What’s the most challenging work you’ve had to do? Have you ever found data that simply defies visualization?
The most challenging (and most fun!) work I do is when we have data that doesn’t have a “solved” or accepted way to display it.
What’s an example of that?
One of the places we’ve tackled this kind of challenge is in our LinkedIn Skills product. Skills are connected to each other because any given person has more than one skill, and those skills are often related in some way. So we want to create an interface where our users can explore the world of skills, browsing for skills related to their own, and be able to target new skills they’d like to acquire, or outdated skills they might want to shift away from.
Let’s say I’m interested in Django programming. We’re able to show you how quickly Django is growing, how many people know Django, and more details about skills and companies related to Django.
I also want to go beyond this and help users see the broader landscape of skills, get a better sense of skill lifetimes, and learn what skills are necessary to move into their dream job.
Before you joined LinkedIn, you did a really cool project around visualizing music for MIT Media Lab. Can you tell me a bit about that?
MusicBox is my attempt to create a more intuitive music browser. As an avid music fan, I struggled as the size of my library outgrew my ability to remember names of tracks and artists. I couldn’t find “that one song”, or easily create playlists for particular moments. So I built a browser that shows your library as one big map which displays every song as a dot on the map whose location depends on what it sounds like relative to the other songs in your library. I threw lots of the textual metadata out the window and showed a visual instead. You can, for example, find that one Run DMC song and the 100 songs that sound most like it, or the 100 songs that sound nothing like it.
One problem it also helped to solve was that of incomplete or dissatisfying metadata. Sometimes I’d have songs that didn’t have a genre assigned, or which didn’t seem to actually fit into the genre assigned. MusicBox shows songs in areas of the map, which in turn become something like new genres except that they are organized based on the quality of the sounds (pitch, timbre, etc.) instead of the metadata a record label decided was appropriate. A song classified by your current browser as “Rock” might actually be better described as “Country” based on the quality of the sounds themselves.
MusicBox also makes it easier to make playlists.
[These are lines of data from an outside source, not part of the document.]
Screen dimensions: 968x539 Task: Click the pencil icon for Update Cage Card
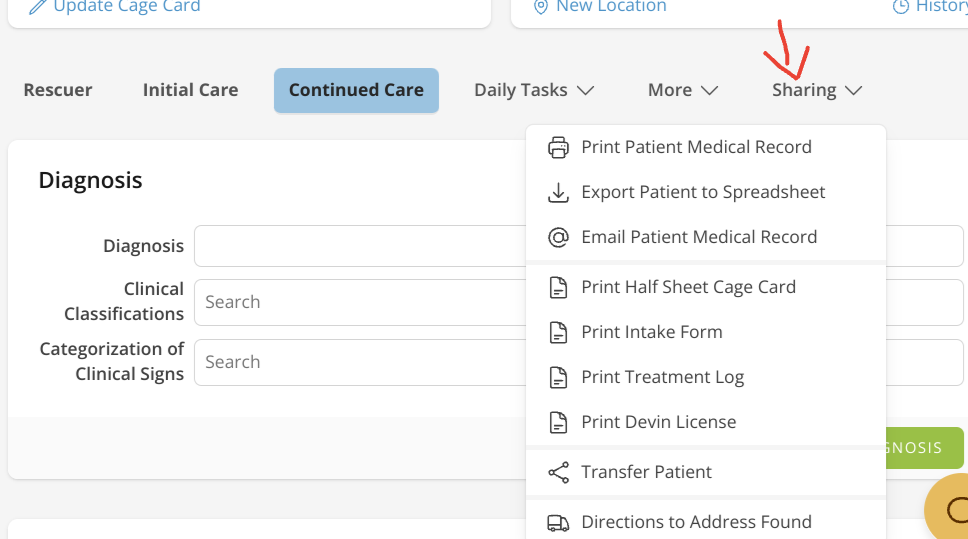[x=37, y=7]
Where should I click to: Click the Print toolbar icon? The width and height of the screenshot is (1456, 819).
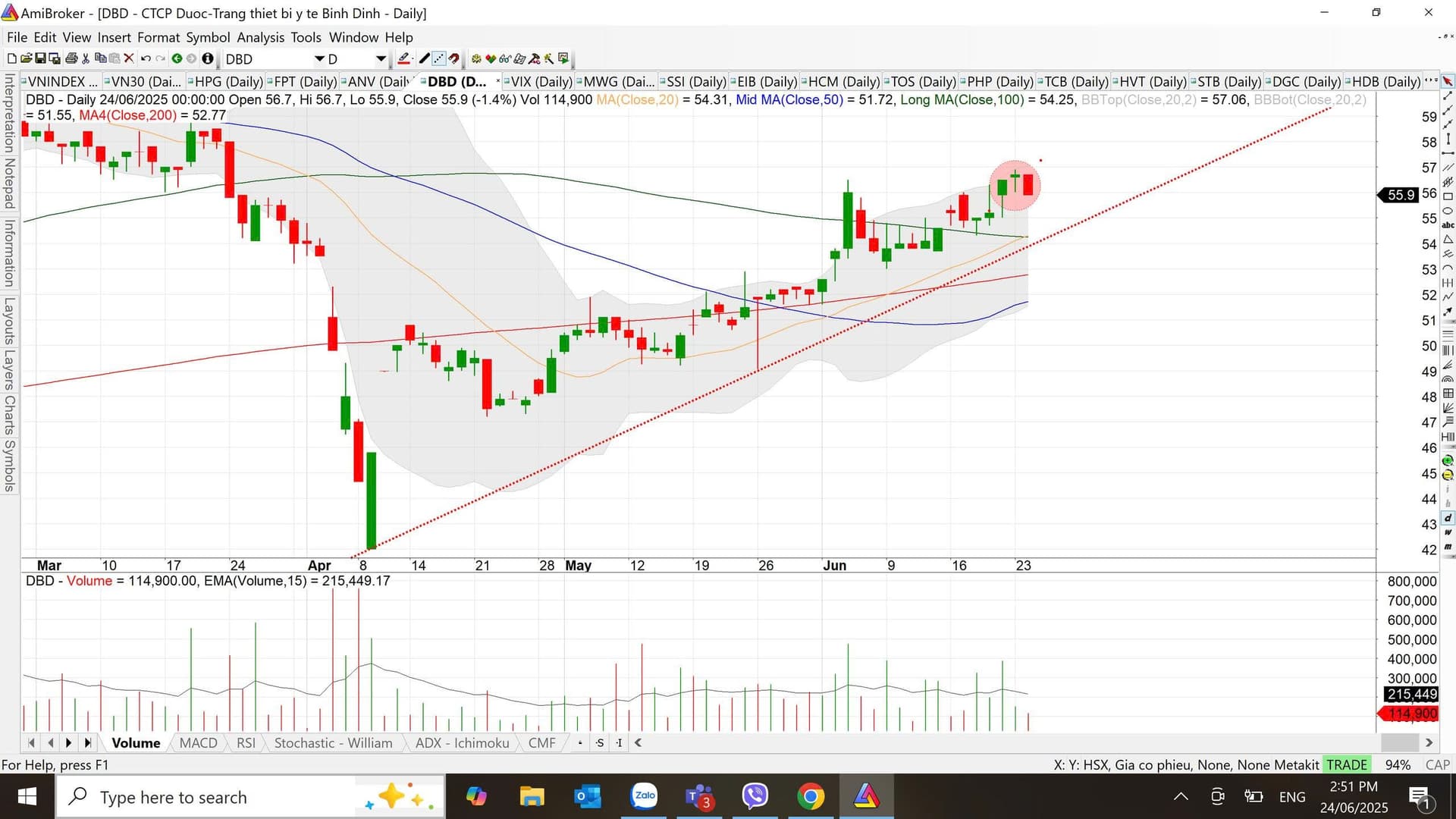[x=71, y=58]
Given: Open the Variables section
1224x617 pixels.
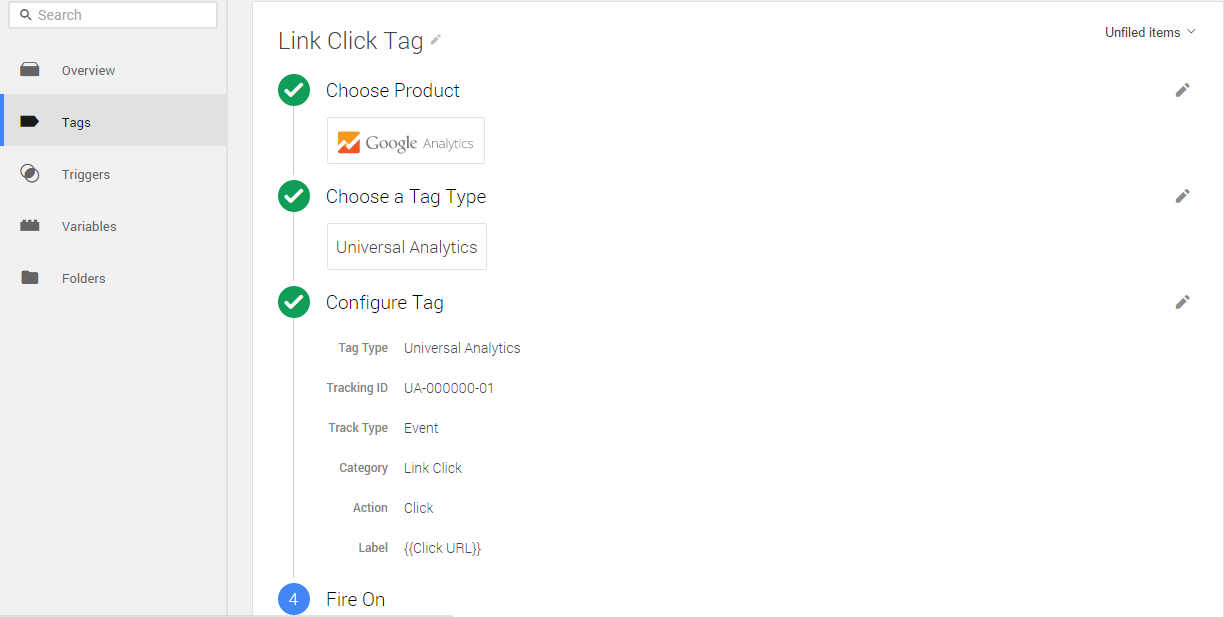Looking at the screenshot, I should pyautogui.click(x=89, y=226).
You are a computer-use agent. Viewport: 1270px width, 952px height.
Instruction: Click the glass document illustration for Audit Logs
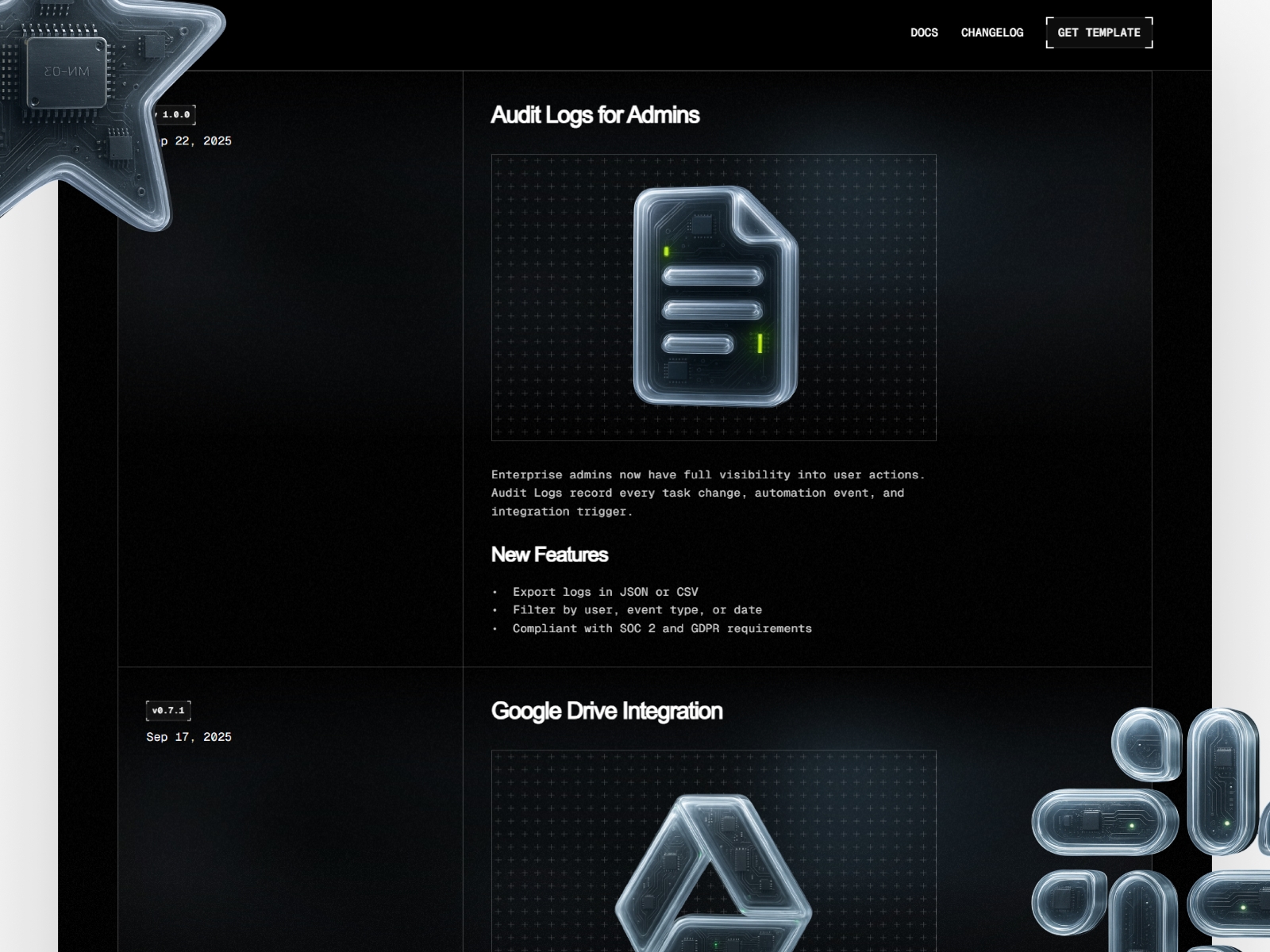717,298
You can create playlists of similar music by selecting a region on the map, or you can create playlists of music that transition from genre to genre by drawing a path through the space. Or you can randomly walk through the space, creating a sort of “smart shuffle” that minimizes the auditory transition between tracks while still giving you a diversity of sounds overall.
What was something unexpected you found through the visualization?
Take the band Wilco for example. They’re usually classified as alternative rock. But what does “alternative rock” really mean? When I started assigning quantifiable characteristics to different musical forms and running those values through a Principal Component Analysis algorithm, I discovered that alternative rock like Wilco really is a mix of sound components from rock, country, and blues! MusicBox also shows me visually that They Might Be Giants spans many genres, including rock, dance, slower country-rock, and even verges into rap territory at times, while an artist like Kiss is much more focused in the center of the rock genre.
My favorite find was that one particular Daft Punk track kept appearing next to classical and ambient pieces while all the other Daft Punk tracks were sitting in dance territory. But when I played that track, it made so much sense! It was Daft Punk’s “Nightvision” (from their Discovery album), the slowest tempo Daft Punk song I have, which sounds a lot like digital waves landing on a shore with strings playing in the background.